The ruling Politburo is also gripped by recession psychology.  At the end of July it abandoned its inflation-fighting program and started a campaign to stimulate growth.  As a result, Beijing has used every measure at its disposal to make credit more freely available.  Last month, for instance, the central bank eased lending rates for the first time in four years.  Chinese leaders are unlikely to splurge on distressed American assets while they are concerned about the downward direction of their own economy.
 
Moreover, Beijing's technocrats are leery of making bad investments.  The government purchased a $3 billion stake in Blackstone Group last May.  The move was particularly ill-timed, and China saw its investment decline by more than $500 million in six weeks.

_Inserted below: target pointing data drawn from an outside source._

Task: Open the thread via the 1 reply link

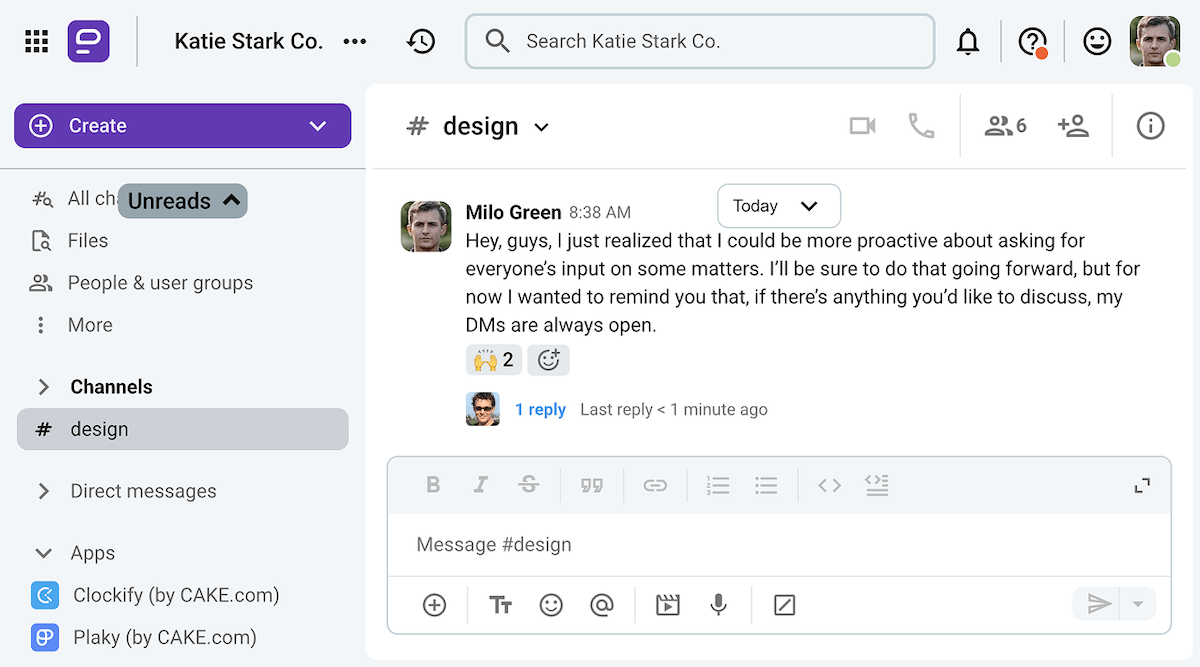Action: click(540, 409)
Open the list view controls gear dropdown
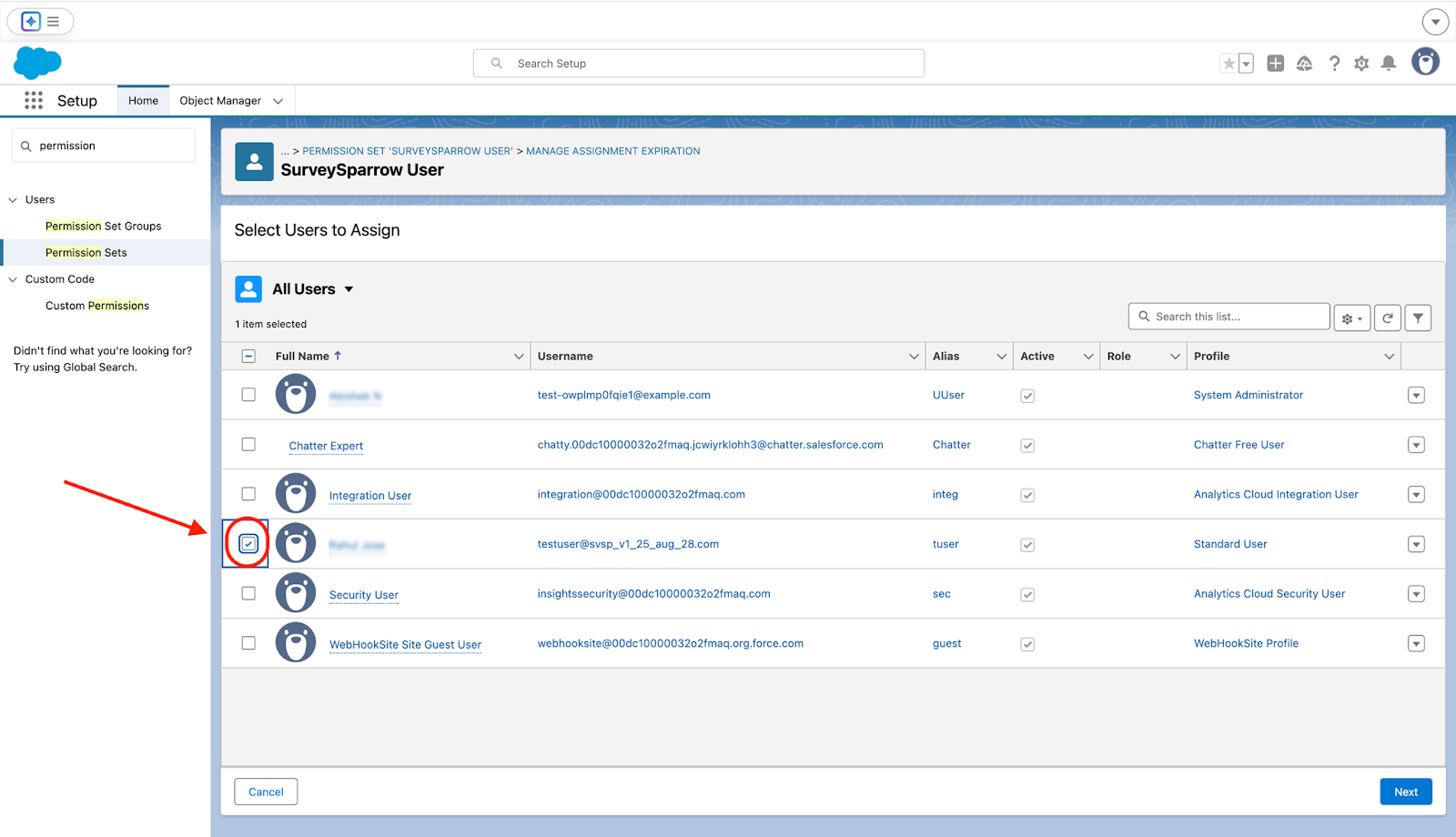The width and height of the screenshot is (1456, 837). [1351, 318]
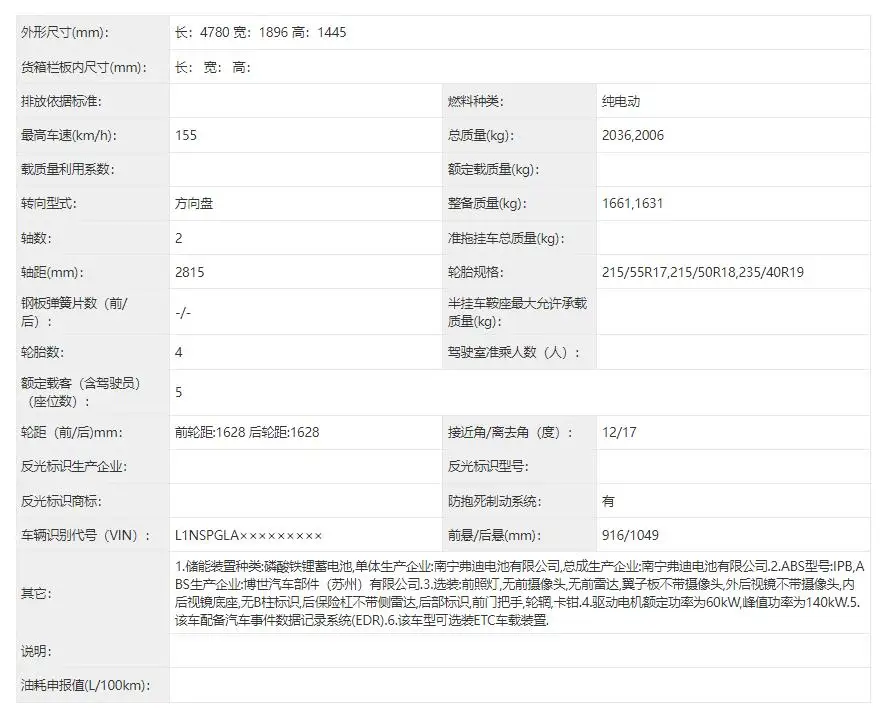Select the track width 前轮距:1628 后轮距:1628
Screen dimensions: 896x713
coord(247,433)
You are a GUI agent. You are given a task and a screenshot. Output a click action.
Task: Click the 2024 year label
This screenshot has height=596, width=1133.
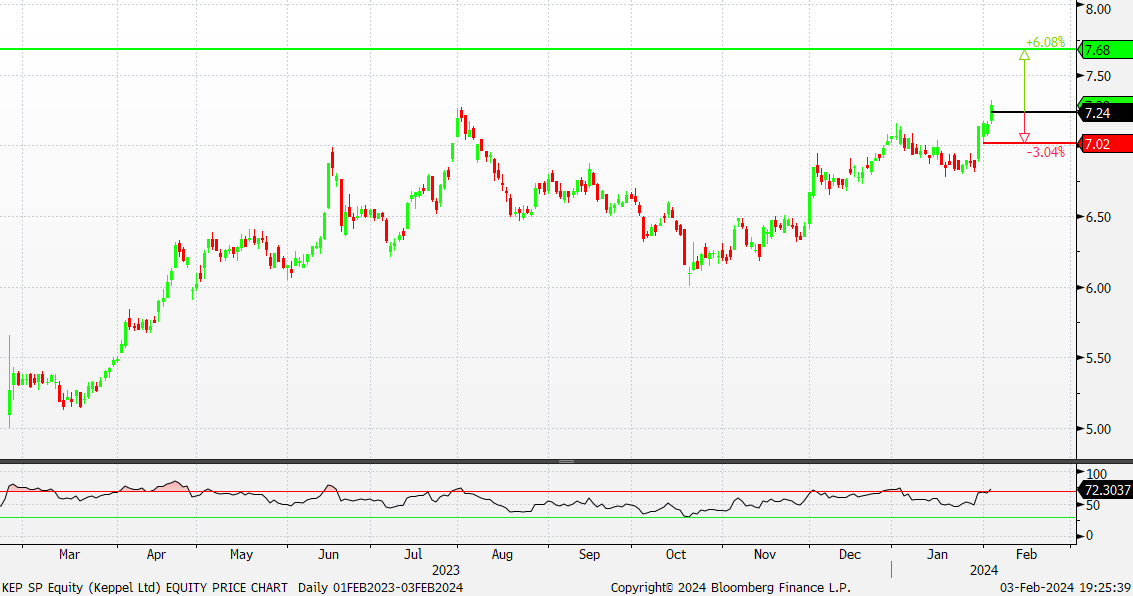[984, 570]
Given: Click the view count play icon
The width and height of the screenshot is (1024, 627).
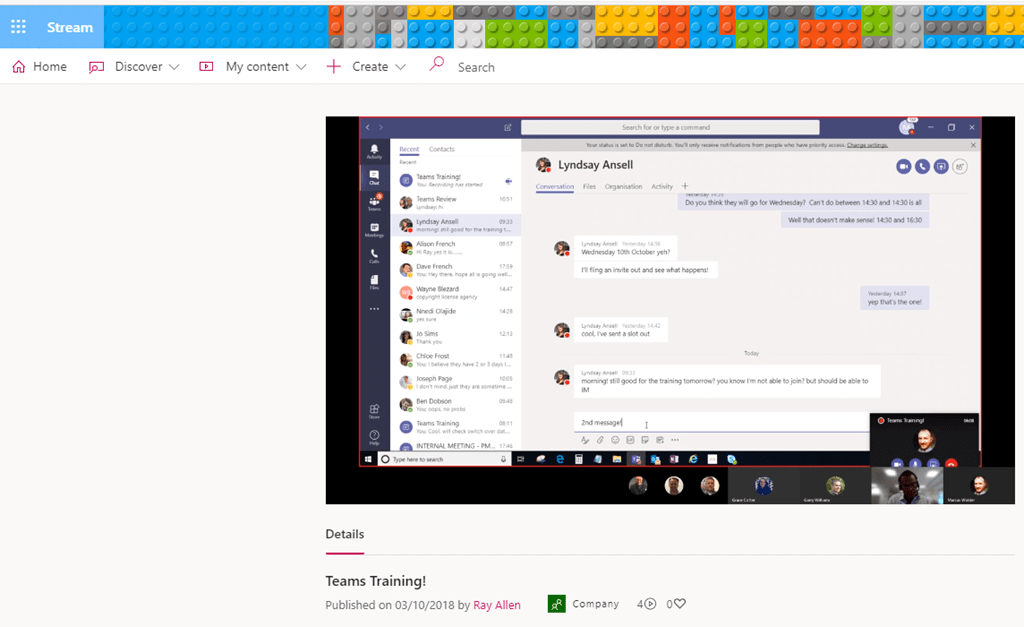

The immediate loss provoked an outcry among the country's nationalistic netizens.  Then, this March Beijing called off a deal, announced last November, to invest in Bear Stearns because the Wall Street bank failed.  Beijing cannot politically afford to see any more American deals go sour.  
 
Therefore, we should not be surprised that last month Beijing announced it would use part of its cash hoard to buy publicly traded shares in three of its largest banks and its biggest state-owned enterprises.  Moreover, this month the Communist Party's Central Committee confirmed (http://hosted.ap.org/dynamic/stories/A/AS_CHINA_ECONOMY?SITE=RIPRJ&SECTION=HOME&TEMPLATE=DEFAULT) the new policy direction by saying it will devote its efforts to expanding domestic consumption and stabilizing the economy.  In this crisis, the Chinese government will be putting most of its funds to work at home. 
 
Gordon G. Chang is the author of The Coming Collapse of China.